## [Exercise instructions]
Show every line from the entries that follow which holds the word "Terms".

## [Dataset]
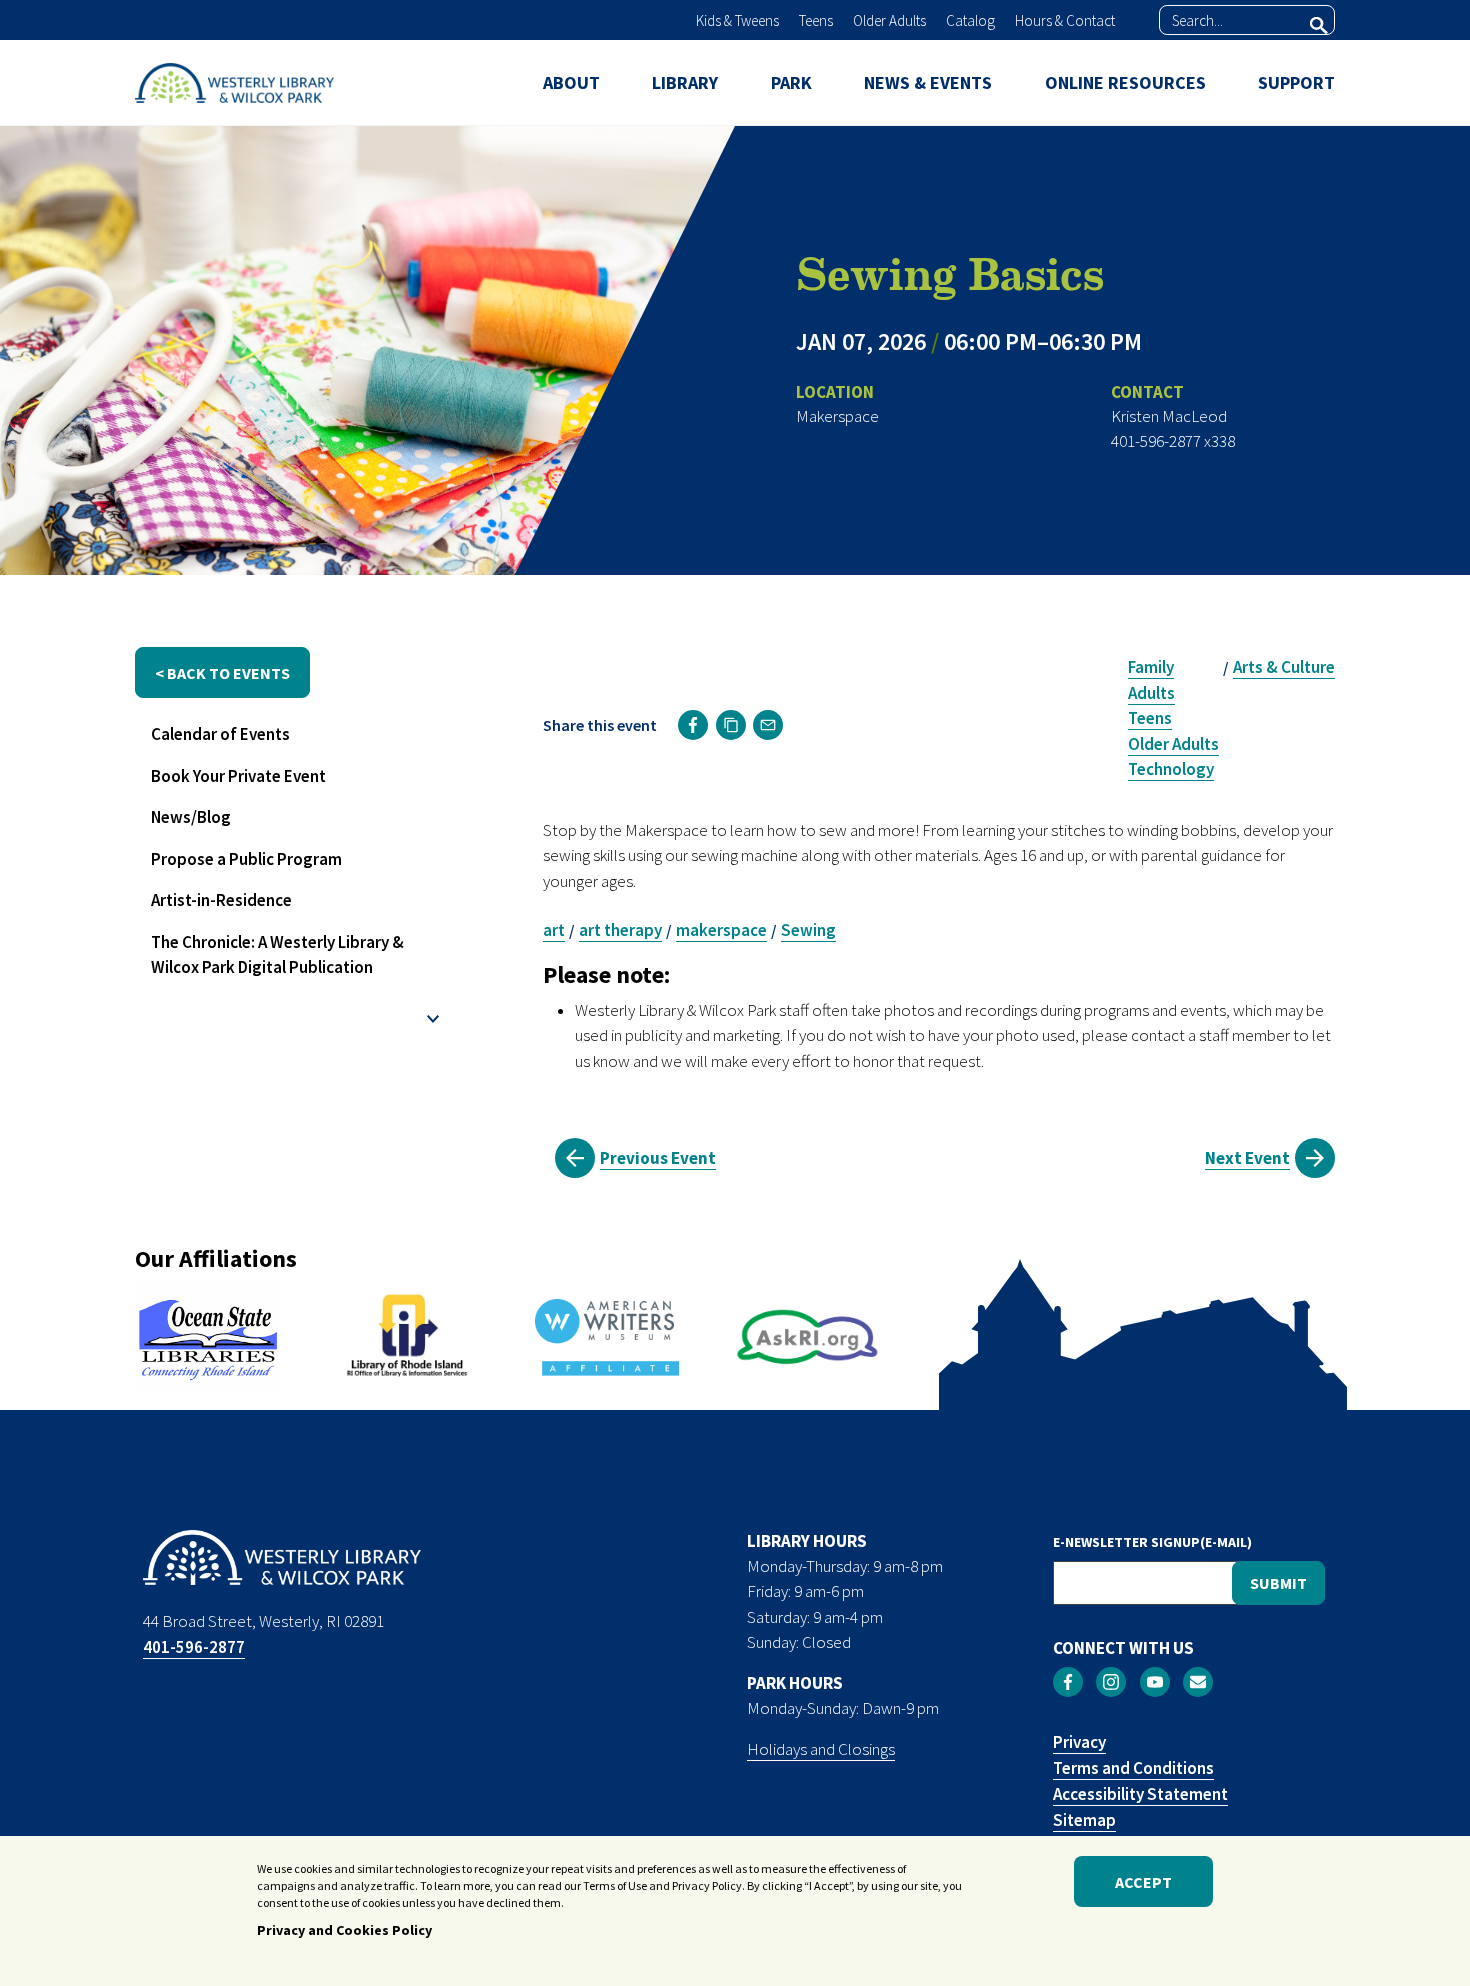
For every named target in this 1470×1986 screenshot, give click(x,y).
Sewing (808, 930)
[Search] (1319, 25)
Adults (1151, 693)
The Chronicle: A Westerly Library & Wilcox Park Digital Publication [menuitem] (277, 955)
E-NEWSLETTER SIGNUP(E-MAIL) (1152, 1542)
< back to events (222, 673)
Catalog (970, 20)
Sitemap (1084, 1820)
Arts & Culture (1284, 667)
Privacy (1079, 1742)
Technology (1171, 769)
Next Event (1247, 1158)
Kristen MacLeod (1169, 416)
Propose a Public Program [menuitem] (246, 859)
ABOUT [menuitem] (571, 82)
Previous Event (658, 1158)
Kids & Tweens (737, 20)
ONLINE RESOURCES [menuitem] (1125, 82)
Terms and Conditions (1133, 1768)
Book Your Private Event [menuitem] (238, 776)
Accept (1143, 1882)
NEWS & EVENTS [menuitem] (928, 82)
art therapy (620, 930)
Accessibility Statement (1140, 1794)
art (554, 930)
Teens (816, 20)
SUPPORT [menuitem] (1296, 82)
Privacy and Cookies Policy (344, 1929)
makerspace (721, 930)
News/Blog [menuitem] (191, 817)
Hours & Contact (1065, 20)
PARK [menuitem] (791, 82)
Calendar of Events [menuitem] (220, 734)
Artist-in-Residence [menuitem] (221, 900)
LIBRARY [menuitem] (685, 82)
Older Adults (889, 20)
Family (1151, 667)
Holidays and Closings (821, 1749)
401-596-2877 (194, 1647)
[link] (693, 725)
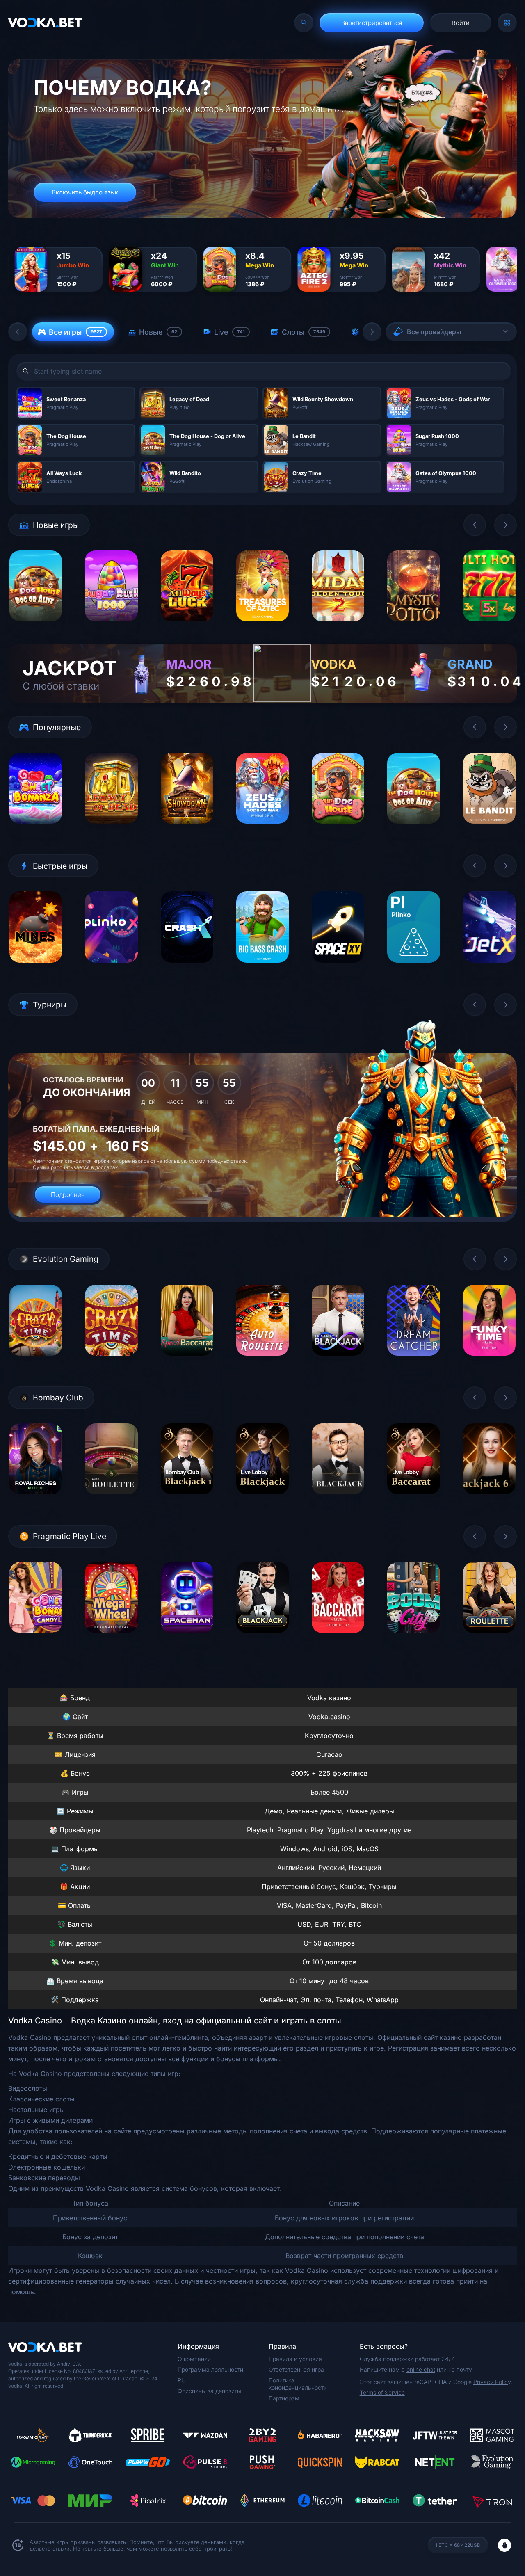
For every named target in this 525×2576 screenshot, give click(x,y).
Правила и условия (295, 2358)
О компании (194, 2358)
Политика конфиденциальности (298, 2384)
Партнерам (284, 2398)
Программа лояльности (210, 2369)
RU (181, 2380)
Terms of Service (382, 2392)
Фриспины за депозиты (209, 2390)
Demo (35, 628)
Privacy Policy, (492, 2381)
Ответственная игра (296, 2369)
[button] (17, 331)
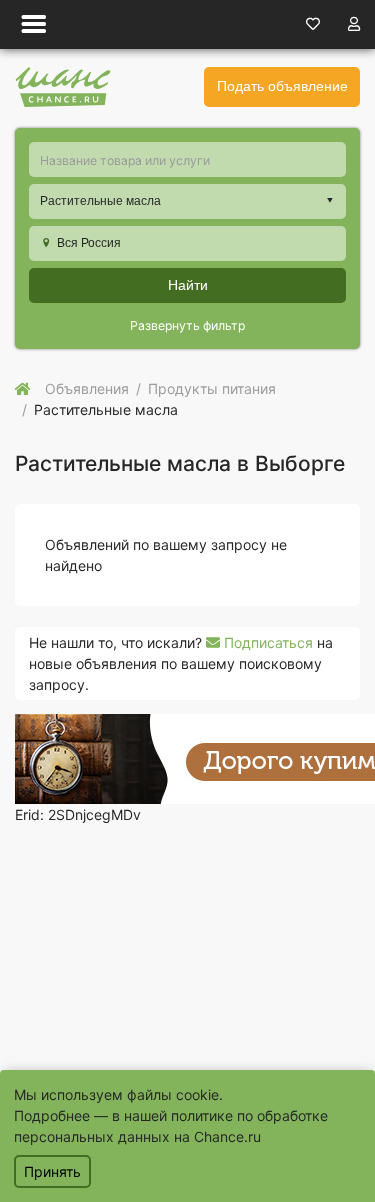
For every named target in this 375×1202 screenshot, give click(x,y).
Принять (52, 1171)
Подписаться (266, 642)
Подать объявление (282, 86)
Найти (188, 285)
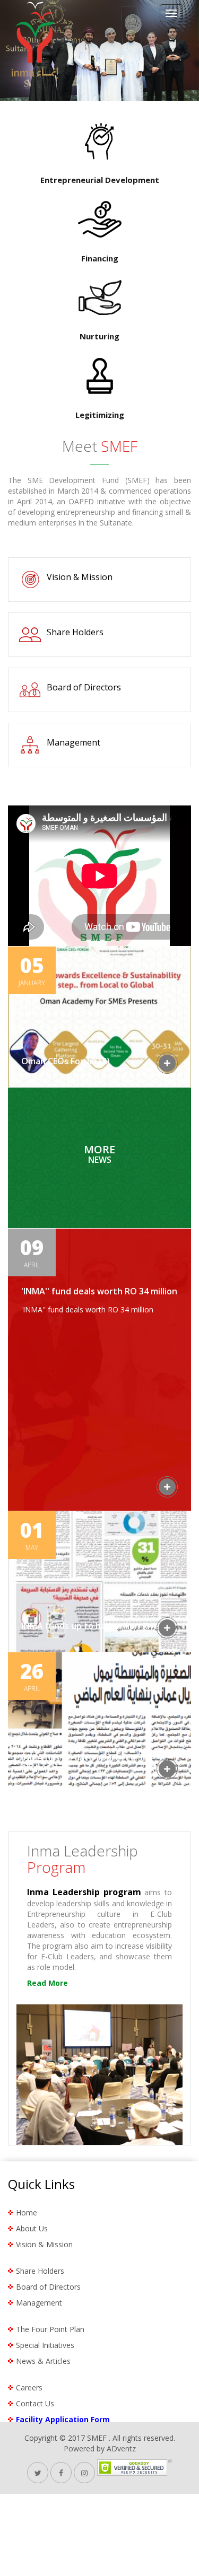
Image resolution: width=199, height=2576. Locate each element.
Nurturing (99, 336)
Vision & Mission (80, 577)
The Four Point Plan (50, 2329)
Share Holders (75, 632)
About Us (32, 2228)
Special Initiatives (45, 2345)
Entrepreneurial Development (99, 179)
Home (26, 2212)
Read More (47, 1983)
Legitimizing (99, 414)
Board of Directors (84, 687)
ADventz (121, 2448)
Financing (99, 258)
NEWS (99, 1155)
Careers (29, 2387)
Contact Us (35, 2403)
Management (73, 742)
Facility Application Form (63, 2419)
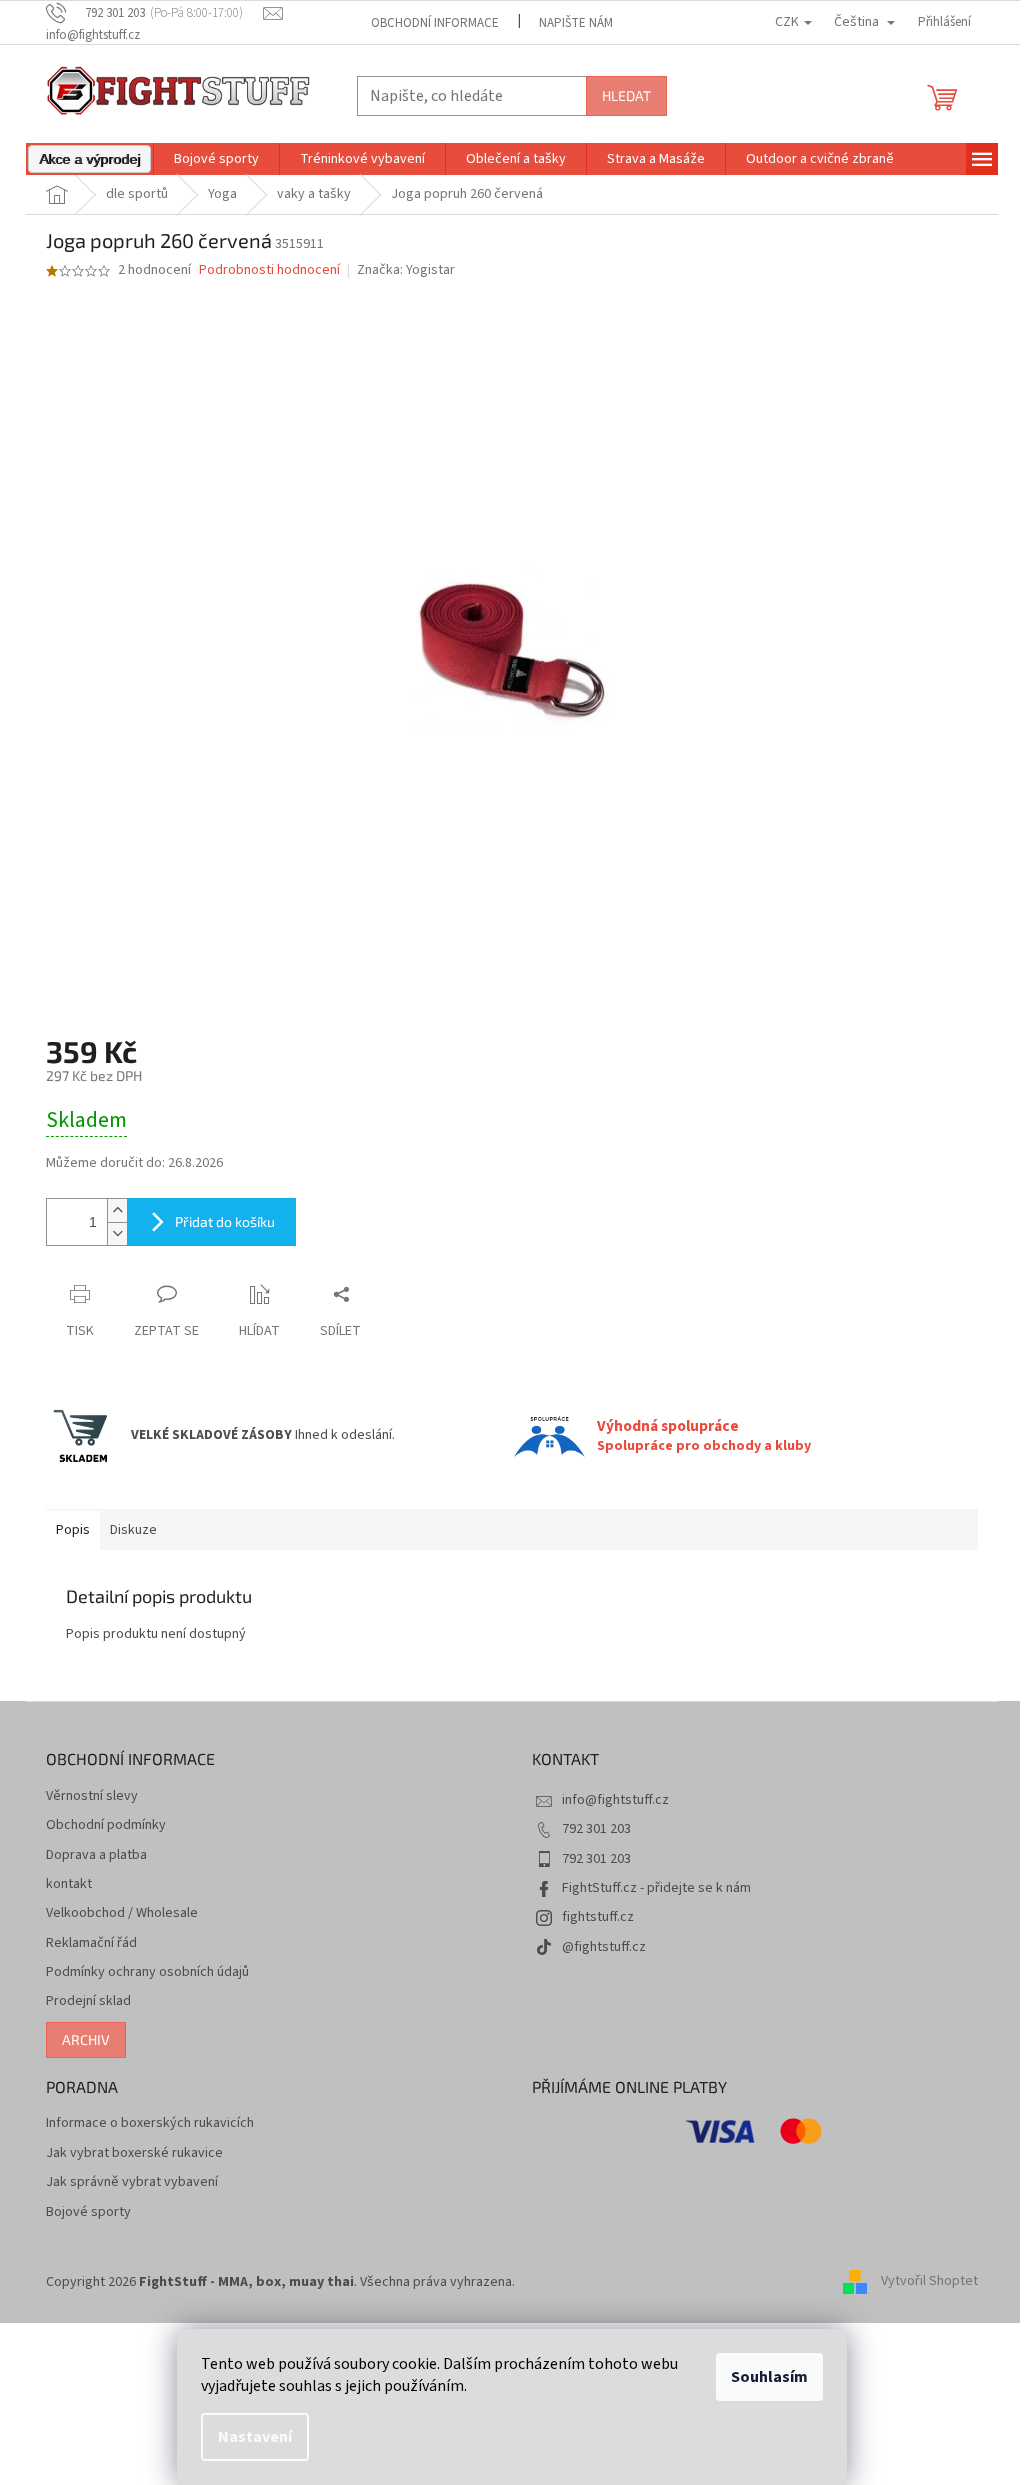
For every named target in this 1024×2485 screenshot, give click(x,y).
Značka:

## [Finished exercise]
Terms and Conditions (1133, 1768)
Terms of Service (382, 2392)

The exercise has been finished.